Phenomena-based Science Instruction Creates Equitable Learning Environments
As a subject, Science can be one of the most equitable topics taught in the elementary classroom. Race, culture, and socio-economic status can affect how prepared a student is to gain literacy or math skills, but phenomena-based instruction that pulls directly from the observable world around students puts all students on equal footing.
“Centering science lessons on phenomena that are universal — like light — or deeply rooted in a region’s culture or location … can make science more relevant and interesting for students. But they can also have a powerful role in building equity, since all students begin with something they know,” said Catherine Gewertz in her March 2020 Edweek article, The Art of Making Science Accessible and Relevant to All Students.
Starting from something children already know makes science accessible and exciting to all students. It also helps them learn “by giving them a base to which they can ‘attach’ new knowledge,” explained Brett Moulding, one of the authors of the Next Generation Science Standards, in the same EdWeek article.
But this may be a new and different way of teaching for many current educators.
Even Peter McLaren, NGSS author and trainer, had to relearn science instruction methods. “As a science teacher, I was trained to look at topics and facts,” he said in Gewertz’s article, adding that starting with questions about natural phenomena “is a big change, and a lot of teachers are having a hard time with it.”
Still, phenomena-based science instruction helps develop the skills students need to navigate their world today.
Thus, many states are aligning their science standards to NGSS or its Framework for K-12 Science Education. This necessitates changes at both the district and school levels, and often curriculum specialists must train classroom teachers how to replace instruction and assessments to be phenomena-centered.
“Instead of questions that ask students to just explain condensation, we now have things like, ‘There’s liquid on the outside of a glass. What causes that to happen?’” Tiffany Neill, Oklahoma’s executive director of curriculum and instruction, explained in Gewertz’s article.
Constructing lesson plans around the 5Es improves instruction and allows student-driven learning.
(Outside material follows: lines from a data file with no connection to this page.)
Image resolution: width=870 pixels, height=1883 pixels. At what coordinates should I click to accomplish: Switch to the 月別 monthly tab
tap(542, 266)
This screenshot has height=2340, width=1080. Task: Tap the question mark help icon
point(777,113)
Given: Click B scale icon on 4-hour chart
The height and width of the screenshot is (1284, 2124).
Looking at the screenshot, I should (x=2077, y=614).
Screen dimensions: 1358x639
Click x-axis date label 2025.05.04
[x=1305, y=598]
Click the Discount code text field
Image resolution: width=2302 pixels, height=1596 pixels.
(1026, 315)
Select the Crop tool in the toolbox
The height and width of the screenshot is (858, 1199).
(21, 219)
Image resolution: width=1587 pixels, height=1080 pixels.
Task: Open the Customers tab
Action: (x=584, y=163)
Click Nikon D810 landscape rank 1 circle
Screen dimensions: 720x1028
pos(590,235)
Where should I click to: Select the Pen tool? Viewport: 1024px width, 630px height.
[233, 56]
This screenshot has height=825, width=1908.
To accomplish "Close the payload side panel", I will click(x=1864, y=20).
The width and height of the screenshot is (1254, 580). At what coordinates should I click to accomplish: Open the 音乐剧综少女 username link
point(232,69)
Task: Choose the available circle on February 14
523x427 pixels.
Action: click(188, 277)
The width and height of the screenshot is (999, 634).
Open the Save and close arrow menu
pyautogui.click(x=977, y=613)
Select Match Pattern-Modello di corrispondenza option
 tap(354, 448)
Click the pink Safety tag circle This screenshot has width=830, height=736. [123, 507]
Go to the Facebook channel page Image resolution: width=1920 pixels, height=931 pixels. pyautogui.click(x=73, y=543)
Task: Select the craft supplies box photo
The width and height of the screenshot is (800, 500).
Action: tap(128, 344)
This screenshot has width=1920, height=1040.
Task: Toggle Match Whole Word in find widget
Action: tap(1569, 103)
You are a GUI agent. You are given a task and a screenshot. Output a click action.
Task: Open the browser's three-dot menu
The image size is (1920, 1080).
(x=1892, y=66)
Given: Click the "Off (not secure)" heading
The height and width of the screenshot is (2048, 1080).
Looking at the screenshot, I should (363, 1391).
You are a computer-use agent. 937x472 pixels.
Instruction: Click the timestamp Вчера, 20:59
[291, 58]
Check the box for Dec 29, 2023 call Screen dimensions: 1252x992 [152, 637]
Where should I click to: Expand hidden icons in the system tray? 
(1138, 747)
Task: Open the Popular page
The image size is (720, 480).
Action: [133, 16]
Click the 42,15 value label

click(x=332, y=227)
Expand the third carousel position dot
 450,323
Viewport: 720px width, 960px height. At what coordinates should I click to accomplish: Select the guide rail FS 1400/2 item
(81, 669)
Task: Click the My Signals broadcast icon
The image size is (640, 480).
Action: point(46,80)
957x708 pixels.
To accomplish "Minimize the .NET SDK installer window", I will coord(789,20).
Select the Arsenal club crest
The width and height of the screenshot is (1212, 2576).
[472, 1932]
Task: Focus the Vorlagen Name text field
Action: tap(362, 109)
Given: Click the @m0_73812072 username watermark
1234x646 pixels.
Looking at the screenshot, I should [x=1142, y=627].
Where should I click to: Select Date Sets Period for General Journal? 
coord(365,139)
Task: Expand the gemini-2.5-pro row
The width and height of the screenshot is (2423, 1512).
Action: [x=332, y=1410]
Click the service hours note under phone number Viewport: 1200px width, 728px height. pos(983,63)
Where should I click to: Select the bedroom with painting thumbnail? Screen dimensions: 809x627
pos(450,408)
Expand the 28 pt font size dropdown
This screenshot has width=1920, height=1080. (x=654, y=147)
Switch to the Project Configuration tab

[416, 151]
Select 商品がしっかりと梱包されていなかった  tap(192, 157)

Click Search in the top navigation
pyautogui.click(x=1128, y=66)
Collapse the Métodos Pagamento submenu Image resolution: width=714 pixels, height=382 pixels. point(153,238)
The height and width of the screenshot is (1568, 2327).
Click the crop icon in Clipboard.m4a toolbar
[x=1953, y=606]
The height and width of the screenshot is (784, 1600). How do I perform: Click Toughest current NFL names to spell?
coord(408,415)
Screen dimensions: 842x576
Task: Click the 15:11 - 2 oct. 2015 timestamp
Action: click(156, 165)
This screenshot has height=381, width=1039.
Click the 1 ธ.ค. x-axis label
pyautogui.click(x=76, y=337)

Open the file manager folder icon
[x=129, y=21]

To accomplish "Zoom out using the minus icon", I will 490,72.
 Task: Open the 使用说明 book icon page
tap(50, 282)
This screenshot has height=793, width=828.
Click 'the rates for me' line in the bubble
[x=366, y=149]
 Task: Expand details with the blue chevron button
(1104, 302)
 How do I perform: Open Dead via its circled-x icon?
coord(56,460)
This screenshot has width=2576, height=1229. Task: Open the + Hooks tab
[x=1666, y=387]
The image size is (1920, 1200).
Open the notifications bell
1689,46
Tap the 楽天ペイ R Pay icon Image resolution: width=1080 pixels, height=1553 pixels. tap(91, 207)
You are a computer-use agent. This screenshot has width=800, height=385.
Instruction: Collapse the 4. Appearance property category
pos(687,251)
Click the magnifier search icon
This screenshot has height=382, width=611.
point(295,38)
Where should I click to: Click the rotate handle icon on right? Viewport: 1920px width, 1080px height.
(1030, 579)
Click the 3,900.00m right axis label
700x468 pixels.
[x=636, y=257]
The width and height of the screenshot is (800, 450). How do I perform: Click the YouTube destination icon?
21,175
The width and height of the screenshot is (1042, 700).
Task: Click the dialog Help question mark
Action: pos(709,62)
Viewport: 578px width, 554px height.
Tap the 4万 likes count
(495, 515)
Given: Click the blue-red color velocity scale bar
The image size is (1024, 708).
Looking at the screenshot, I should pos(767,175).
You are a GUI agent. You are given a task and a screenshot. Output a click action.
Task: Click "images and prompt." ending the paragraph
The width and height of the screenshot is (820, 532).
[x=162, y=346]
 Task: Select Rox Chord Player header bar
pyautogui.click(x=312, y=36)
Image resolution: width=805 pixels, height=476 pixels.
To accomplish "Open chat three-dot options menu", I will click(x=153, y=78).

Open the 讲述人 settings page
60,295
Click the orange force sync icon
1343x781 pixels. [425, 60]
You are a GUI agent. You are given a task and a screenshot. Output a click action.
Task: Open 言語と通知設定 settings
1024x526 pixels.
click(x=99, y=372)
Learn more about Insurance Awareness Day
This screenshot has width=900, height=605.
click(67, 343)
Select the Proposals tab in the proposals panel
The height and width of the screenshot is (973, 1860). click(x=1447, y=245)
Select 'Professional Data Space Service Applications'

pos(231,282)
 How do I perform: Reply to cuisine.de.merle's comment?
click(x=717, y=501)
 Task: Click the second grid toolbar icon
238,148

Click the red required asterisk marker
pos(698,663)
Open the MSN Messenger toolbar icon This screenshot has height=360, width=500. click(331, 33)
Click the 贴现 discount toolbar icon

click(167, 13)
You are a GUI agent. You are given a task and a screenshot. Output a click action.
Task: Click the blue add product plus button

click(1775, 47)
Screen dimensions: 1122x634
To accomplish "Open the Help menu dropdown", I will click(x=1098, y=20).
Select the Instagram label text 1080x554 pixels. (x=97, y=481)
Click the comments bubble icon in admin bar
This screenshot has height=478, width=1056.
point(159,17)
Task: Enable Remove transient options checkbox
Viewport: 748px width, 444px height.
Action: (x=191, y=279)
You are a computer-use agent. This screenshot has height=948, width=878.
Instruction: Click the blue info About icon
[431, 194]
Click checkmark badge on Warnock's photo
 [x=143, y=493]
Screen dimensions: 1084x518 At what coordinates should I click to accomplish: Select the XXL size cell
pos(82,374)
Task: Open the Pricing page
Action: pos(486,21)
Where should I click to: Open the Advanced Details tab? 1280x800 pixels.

Students start by asking questions and then explore the answers to those questions.
“Using an explore-before-explain sequence helps teachers find a focus for curriculum planning and ensures that students engage in types of experiences advocated by the NGSS. Explore-before-explain is about using purposeful instructional sequences to develop a student’s conceptual understanding,” said Patrick Brown, executive director of STEM for the Fort Zumwalt School District, in Larry Ferlazzo’s May 2020 EdWeek article, ‘Challenges, Curiosity, Creativity, & Community’ in the Online Science Classroom.
April Mitchell and Kimberly Lott detailed a 5Es lesson plan in their 2020 NSTA article, Making It Bounce: Investigating Properties of Materials by Observing Balls. In it, they explained how starting with a simple science phenomenon — a bouncy playground ball — developed into an entire unit that included exploration, investigation, and evaluation.
Starting off, students worked together by asking questions about the phenomenon: “Why is the ball bouncy?” or “How bouncy is the ball?” and others. They then fashioned tests as a class to answer their questions. In one, they tested the bouncy balls against other balls, including a basketball, golf ball, soccer ball, tennis ball, baseball, and a ping pong ball, to find differences in bounciness.
As part of their investigation, one of the students suggested cutting all the balls in half to find out what made them all bounce the way they did. The teachers happily obliged.
To help students explain what they were observing, and to better help them make claims about the evidence, Mitchell and Lott brought in books about the materials found in the balls. This led to a further investigation specifically into the properties of rubber, which allowed students to make more detailed scientific claims about the original bouncy ball.
Throughout this week-long exercise, students recorded their questions, observations, evidence, and explanations in a notebook. Mitchell and Lott used these to evaluate students’ learning.
Additionally, throughout the experience, teachers modeled how to use crosscutting concepts to make sense of what the students were learning.
“When we model how to use and apply crosscutting concepts to make sense of phenomena, we help students become more adept at using these strategies independently and better prepare them to reason scientifically in upper grades,” Mitchell and Lott said.
Mitchell and Lott explored multiple scientific questions and phenomena with their students simply by using something the students were familiar with and without lots of fancy supplies and materials.
NGSS experts encourage teachers to follow this pattern of using observable phenomena to drive student learning, while only using supplies that are readily available to all students. This type of instruction gives teachers the ability to provide fair and equitable assignments, because students can investigate these scientific elements in the world around them, regardless of socio-economic status.